Instructions —
1/ What case fatality rate does the passage on multiple organ dysfunction syndrome give?
2/ List every symptom named in the passage on multiple organ dysfunction syndrome.

Given passage —
********

- Other names: Total organ failure, multisystem organ failure, multiple organ failure
- Specialty: Intensive care medicine
- Symptoms: Include, but not limited to: confusion, loss of appetite, fatigue, fever, irregular heartbeat, tachypnea
- Causes: Infection, injury, hypermetabolism
- Treatment: Treating the underlying cause
- Prognosis: Case fatality rate 30–100% depending on the number of organs that fail

= Multiple organ dysfunction syndrome =

Organ dysfunction in an acutely ill person requiring medical intervention

Multiple organ dysfunction syndrome (MODS) is altered organ function in an acutely ill patient requiring immediate medical intervention.

There are different stages of organ dysfunction for certain different organs, both in acute and in chronic onset, whether or not there are one or more organs affected. Each stage of dysfunction (whether it be the heart, lung, liver, or kidney) has defined parameters, in terms of laboratory values based on blood and other tests, as to what it is (each of these organs' levels of failure is divided into stage I, II, III, IV, and V). The word "failure" is commonly used to refer to the later stages, especially IV and V, when artificial support usually becomes necessary to sustain life; the damage may or may not be fully or partially reversible.

********

Source data —
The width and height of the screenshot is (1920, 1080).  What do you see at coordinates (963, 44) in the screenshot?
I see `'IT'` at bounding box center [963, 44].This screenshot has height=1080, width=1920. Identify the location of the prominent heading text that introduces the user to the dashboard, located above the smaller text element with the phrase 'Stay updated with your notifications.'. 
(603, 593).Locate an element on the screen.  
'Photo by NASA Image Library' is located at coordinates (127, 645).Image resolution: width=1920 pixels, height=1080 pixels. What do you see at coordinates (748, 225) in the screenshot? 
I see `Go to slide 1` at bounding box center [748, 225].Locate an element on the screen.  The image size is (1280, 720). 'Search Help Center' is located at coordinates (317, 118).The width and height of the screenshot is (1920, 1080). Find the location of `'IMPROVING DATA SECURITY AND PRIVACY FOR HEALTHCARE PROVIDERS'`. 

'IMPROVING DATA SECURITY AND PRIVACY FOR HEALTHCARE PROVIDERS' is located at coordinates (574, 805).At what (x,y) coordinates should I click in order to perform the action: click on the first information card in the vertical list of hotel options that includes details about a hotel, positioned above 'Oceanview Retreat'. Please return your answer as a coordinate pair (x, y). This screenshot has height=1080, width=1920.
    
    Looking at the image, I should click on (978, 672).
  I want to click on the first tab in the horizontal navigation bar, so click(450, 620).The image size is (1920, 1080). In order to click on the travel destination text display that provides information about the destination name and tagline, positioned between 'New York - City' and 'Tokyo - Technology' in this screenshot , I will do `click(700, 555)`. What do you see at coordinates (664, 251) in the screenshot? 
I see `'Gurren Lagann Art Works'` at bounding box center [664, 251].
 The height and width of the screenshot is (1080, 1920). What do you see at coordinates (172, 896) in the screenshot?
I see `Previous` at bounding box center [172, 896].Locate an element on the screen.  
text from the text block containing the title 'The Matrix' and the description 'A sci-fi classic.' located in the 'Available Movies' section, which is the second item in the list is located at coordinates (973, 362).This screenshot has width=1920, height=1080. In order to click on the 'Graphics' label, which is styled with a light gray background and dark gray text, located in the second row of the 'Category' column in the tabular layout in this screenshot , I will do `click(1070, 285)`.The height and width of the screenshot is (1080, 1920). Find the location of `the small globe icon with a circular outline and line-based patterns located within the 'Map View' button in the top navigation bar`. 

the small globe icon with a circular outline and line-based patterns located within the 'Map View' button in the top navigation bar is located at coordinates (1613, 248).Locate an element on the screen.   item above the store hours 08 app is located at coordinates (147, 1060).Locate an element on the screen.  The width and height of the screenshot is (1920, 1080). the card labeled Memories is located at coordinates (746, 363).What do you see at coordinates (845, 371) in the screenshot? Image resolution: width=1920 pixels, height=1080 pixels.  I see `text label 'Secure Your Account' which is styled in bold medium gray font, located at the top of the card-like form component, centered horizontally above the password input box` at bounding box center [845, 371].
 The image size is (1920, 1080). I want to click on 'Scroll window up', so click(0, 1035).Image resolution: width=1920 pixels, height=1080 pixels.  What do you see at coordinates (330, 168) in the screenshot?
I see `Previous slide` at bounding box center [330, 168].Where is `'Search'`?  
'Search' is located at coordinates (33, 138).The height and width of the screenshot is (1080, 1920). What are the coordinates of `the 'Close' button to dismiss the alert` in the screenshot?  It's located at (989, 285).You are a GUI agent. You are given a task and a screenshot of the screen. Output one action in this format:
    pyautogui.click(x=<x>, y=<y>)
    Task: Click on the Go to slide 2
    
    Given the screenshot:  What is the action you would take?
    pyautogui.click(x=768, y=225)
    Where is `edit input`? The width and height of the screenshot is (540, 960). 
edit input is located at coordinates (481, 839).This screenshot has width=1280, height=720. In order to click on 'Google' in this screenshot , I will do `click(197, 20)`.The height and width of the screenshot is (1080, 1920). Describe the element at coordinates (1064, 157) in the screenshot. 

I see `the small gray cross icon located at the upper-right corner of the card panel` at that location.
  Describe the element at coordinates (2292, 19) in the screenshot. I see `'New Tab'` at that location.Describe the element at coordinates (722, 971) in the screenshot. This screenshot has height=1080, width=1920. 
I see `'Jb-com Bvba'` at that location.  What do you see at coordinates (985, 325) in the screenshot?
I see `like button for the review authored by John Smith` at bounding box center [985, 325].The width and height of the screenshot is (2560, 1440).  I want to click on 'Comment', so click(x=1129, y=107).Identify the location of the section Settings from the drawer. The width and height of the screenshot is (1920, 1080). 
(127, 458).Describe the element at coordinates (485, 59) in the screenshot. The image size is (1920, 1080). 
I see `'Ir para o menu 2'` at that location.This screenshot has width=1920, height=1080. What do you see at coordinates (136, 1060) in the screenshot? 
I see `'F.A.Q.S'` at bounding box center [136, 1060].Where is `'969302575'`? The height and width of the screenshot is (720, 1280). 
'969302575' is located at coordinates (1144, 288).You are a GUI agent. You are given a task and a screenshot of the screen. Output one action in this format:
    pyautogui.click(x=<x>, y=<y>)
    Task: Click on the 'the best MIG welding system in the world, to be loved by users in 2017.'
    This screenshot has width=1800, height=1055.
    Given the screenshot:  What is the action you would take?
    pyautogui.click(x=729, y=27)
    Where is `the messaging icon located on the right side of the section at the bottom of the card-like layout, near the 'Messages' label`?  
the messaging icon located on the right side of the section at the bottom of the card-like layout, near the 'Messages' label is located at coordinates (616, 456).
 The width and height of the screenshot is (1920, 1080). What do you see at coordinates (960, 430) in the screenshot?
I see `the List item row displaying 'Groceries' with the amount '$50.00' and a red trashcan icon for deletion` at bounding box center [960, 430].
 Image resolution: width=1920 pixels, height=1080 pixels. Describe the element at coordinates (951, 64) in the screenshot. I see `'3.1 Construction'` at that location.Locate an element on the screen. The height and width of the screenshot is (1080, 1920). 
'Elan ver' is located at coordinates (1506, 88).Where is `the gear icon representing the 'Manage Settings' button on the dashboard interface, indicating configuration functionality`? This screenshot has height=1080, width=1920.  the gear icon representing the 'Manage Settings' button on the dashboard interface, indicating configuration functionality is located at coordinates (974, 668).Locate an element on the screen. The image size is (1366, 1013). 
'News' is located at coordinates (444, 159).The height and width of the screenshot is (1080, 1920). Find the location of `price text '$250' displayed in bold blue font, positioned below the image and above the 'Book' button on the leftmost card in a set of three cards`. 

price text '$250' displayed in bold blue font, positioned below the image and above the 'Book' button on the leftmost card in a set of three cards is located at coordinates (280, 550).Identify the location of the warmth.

********

Answers below —
1/ 30–100%, depending on the number of organs that fail.

2/ Confusion, loss of appetite, fatigue, fever, irregular heartbeat, tachypnea